Some time ago, 700 disabled people, their families and carers packed the RDS and Leinster House at a public meeting. They highlighted ten serious flaws and described it as forcing disabled people into a bureaucratic nightmare. Let us take, for example, a disabled person who wishes to make a complaint about service provision. The Bill places four layers of bureaucracy between them and resolution of their complaint and the process can take up to 18 months. This is after years on a waiting list. When it comes to access to buildings, they face more bureaucracy. The Bill places the burden of proving inaccessibility on the disabled person. Any reasonable person can see that placing sole responsibility on the person in this case is wholly unsatisfactory and shameful.

Even if the Minister did not like what he was hearing from the representative groups of persons with disabilities when they made their assessment, the Government should have heeded the views of the Human Rights Commission.

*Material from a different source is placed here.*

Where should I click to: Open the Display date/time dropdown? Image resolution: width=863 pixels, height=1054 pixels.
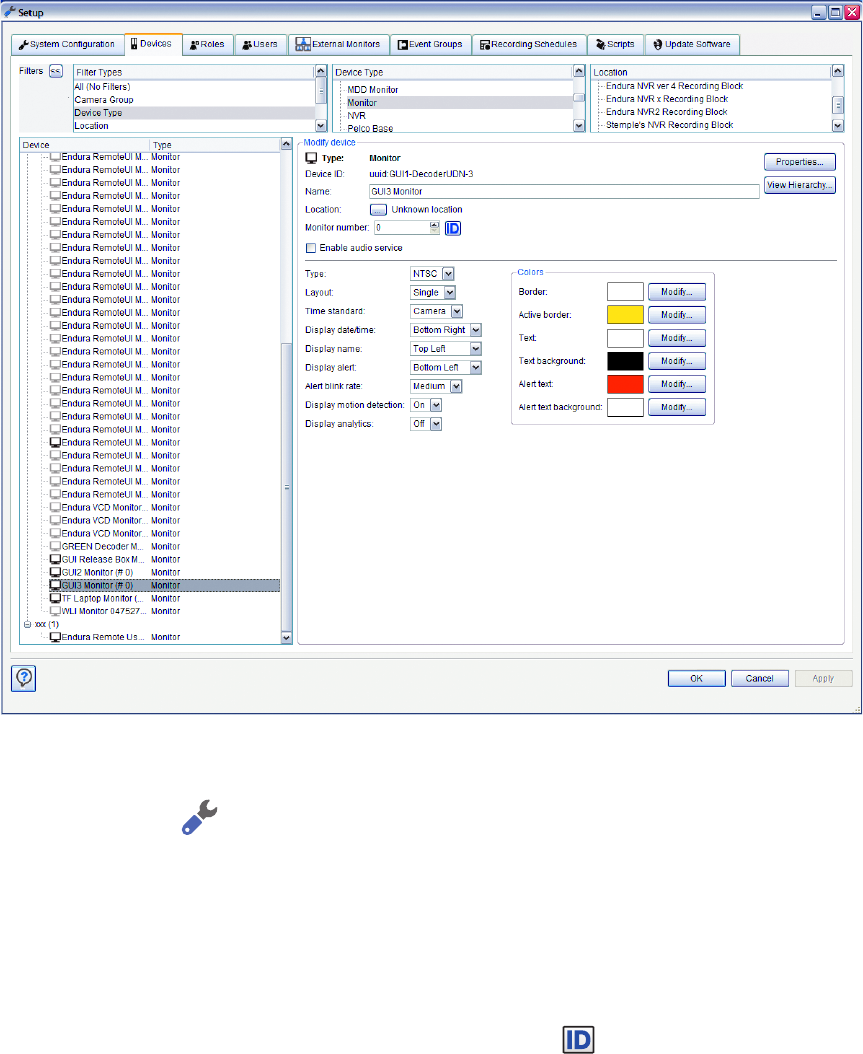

The State should set itself to be judged by the highest standards of international law given our economic status and the citizens' desire to see fair treatment for the vulnerable in society. Instead, the President of the Human Rights Commission, Dr. Maurice Manning, said the legislation was defective based on analysis of international law.

Those most affected by the Bill call it flawed while those charged with monitoring rights call it defective. In its current state, the Bill is an insult to disabled persons, their families and carers and is more evidence, if we needed it, of the Government's detachment from the realities of people's lives.